> Data entries
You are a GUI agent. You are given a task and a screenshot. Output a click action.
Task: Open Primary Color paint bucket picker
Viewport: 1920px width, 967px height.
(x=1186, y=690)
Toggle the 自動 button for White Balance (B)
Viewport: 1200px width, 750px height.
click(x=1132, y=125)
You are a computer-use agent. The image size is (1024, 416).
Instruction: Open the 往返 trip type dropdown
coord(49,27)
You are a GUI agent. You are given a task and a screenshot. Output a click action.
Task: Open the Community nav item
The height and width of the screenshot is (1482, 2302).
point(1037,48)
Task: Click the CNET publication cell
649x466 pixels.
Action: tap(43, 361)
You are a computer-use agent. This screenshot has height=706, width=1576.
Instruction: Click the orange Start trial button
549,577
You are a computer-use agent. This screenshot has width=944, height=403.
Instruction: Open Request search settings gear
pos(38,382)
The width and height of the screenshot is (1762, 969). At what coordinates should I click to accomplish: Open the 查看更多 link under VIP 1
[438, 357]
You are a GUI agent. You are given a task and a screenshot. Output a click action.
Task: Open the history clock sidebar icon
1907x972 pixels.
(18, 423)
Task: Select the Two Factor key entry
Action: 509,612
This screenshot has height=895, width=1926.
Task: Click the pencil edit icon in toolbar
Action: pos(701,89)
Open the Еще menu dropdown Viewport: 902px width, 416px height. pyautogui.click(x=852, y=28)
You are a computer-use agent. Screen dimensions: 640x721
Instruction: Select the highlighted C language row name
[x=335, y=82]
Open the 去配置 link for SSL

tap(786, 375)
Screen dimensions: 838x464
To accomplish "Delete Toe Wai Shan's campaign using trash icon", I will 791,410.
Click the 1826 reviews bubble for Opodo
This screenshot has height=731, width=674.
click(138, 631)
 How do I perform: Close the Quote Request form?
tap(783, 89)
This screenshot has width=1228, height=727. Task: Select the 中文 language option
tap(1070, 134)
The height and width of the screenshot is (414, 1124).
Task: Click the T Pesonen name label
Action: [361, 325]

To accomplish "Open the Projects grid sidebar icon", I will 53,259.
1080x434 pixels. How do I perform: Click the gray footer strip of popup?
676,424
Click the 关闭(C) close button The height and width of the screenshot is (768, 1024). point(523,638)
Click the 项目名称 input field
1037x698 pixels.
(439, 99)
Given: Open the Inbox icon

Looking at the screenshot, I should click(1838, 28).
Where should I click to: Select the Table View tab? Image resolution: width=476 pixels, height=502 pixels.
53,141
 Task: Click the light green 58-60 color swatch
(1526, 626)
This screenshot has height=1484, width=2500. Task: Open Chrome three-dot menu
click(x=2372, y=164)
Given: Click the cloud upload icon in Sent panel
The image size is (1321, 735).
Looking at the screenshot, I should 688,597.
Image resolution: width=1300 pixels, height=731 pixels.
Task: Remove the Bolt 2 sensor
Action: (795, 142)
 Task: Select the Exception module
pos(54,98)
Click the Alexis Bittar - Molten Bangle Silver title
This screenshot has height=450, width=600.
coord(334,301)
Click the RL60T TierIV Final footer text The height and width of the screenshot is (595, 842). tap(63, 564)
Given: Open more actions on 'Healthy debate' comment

> Given problem
Rewrite the listing above as a Markdown table with a Row column numbering each line and an Entry column holding the line itself. Leave out blank lines.

> The output
| Row | Entry |
|---|---|
| 1 | You are a GUI agent. You are given a task and a screenshot. Output a click action. |
| 2 | Task: Open Primary Color paint bucket picker |
| 3 | Viewport: 1920px width, 967px height. |
| 4 | (x=1186, y=690) |
| 5 | Toggle the 自動 button for White Balance (B) |
| 6 | Viewport: 1200px width, 750px height. |
| 7 | click(x=1132, y=125) |
| 8 | You are a computer-use agent. The image size is (1024, 416). |
| 9 | Instruction: Open the 往返 trip type dropdown |
| 10 | coord(49,27) |
| 11 | You are a GUI agent. You are given a task and a screenshot. Output a click action. |
| 12 | Task: Open the Community nav item |
| 13 | The height and width of the screenshot is (1482, 2302). |
| 14 | point(1037,48) |
| 15 | Task: Click the CNET publication cell |
| 16 | 649x466 pixels. |
| 17 | Action: tap(43, 361) |
| 18 | You are a computer-use agent. This screenshot has height=706, width=1576. |
| 19 | Instruction: Click the orange Start trial button |
| 20 | 549,577 |
| 21 | You are a computer-use agent. This screenshot has width=944, height=403. |
| 22 | Instruction: Open Request search settings gear |
| 23 | pos(38,382) |
| 24 | The width and height of the screenshot is (1762, 969). At what coordinates should I click to accomplish: Open the 查看更多 link under VIP 1 |
| 25 | [438, 357] |
| 26 | You are a GUI agent. You are given a task and a screenshot. Output a click action. |
| 27 | Task: Open the history clock sidebar icon |
| 28 | 1907x972 pixels. |
| 29 | (18, 423) |
| 30 | Task: Select the Two Factor key entry |
| 31 | Action: 509,612 |
| 32 | This screenshot has height=895, width=1926. |
| 33 | Task: Click the pencil edit icon in toolbar |
| 34 | Action: pos(701,89) |
| 35 | Open the Еще menu dropdown Viewport: 902px width, 416px height. pyautogui.click(x=852, y=28) |
| 36 | You are a computer-use agent. Screen dimensions: 640x721 |
| 37 | Instruction: Select the highlighted C language row name |
| 38 | [x=335, y=82] |
| 39 | Open the 去配置 link for SSL |
| 40 | tap(786, 375) |
| 41 | Screen dimensions: 838x464 |
| 42 | To accomplish "Delete Toe Wai Shan's campaign using trash icon", I will 791,410. |
| 43 | Click the 1826 reviews bubble for Opodo |
| 44 | This screenshot has height=731, width=674. |
| 45 | click(138, 631) |
| 46 |  How do I perform: Close the Quote Request form? |
| 47 | tap(783, 89) |
| 48 | This screenshot has width=1228, height=727. Task: Select the 中文 language option |
| 49 | tap(1070, 134) |
| 50 | The height and width of the screenshot is (414, 1124). |
| 51 | Task: Click the T Pesonen name label |
| 52 | Action: [361, 325] |
| 53 | To accomplish "Open the Projects grid sidebar icon", I will 53,259. |
| 54 | 1080x434 pixels. How do I perform: Click the gray footer strip of popup? |
| 55 | 676,424 |
| 56 | Click the 关闭(C) close button The height and width of the screenshot is (768, 1024). point(523,638) |
| 57 | Click the 项目名称 input field |
| 58 | 1037x698 pixels. |
| 59 | (439, 99) |
| 60 | Given: Open the Inbox icon |
| 61 | Looking at the screenshot, I should click(1838, 28). |
| 62 | Where should I click to: Select the Table View tab? Image resolution: width=476 pixels, height=502 pixels. |
| 63 | 53,141 |
| 64 |  Task: Click the light green 58-60 color swatch |
| 65 | (1526, 626) |
| 66 | This screenshot has height=1484, width=2500. Task: Open Chrome three-dot menu |
| 67 | click(x=2372, y=164) |
| 68 | Given: Click the cloud upload icon in Sent panel |
| 69 | The image size is (1321, 735). |
| 70 | Looking at the screenshot, I should 688,597. |
| 71 | Image resolution: width=1300 pixels, height=731 pixels. |
| 72 | Task: Remove the Bolt 2 sensor |
| 73 | Action: (795, 142) |
| 74 |  Task: Select the Exception module |
| 75 | pos(54,98) |
| 76 | Click the Alexis Bittar - Molten Bangle Silver title |
| 77 | This screenshot has height=450, width=600. |
| 78 | coord(334,301) |
| 79 | Click the RL60T TierIV Final footer text The height and width of the screenshot is (595, 842). tap(63, 564) |
| 80 | Given: Open more actions on 'Healthy debate' comment |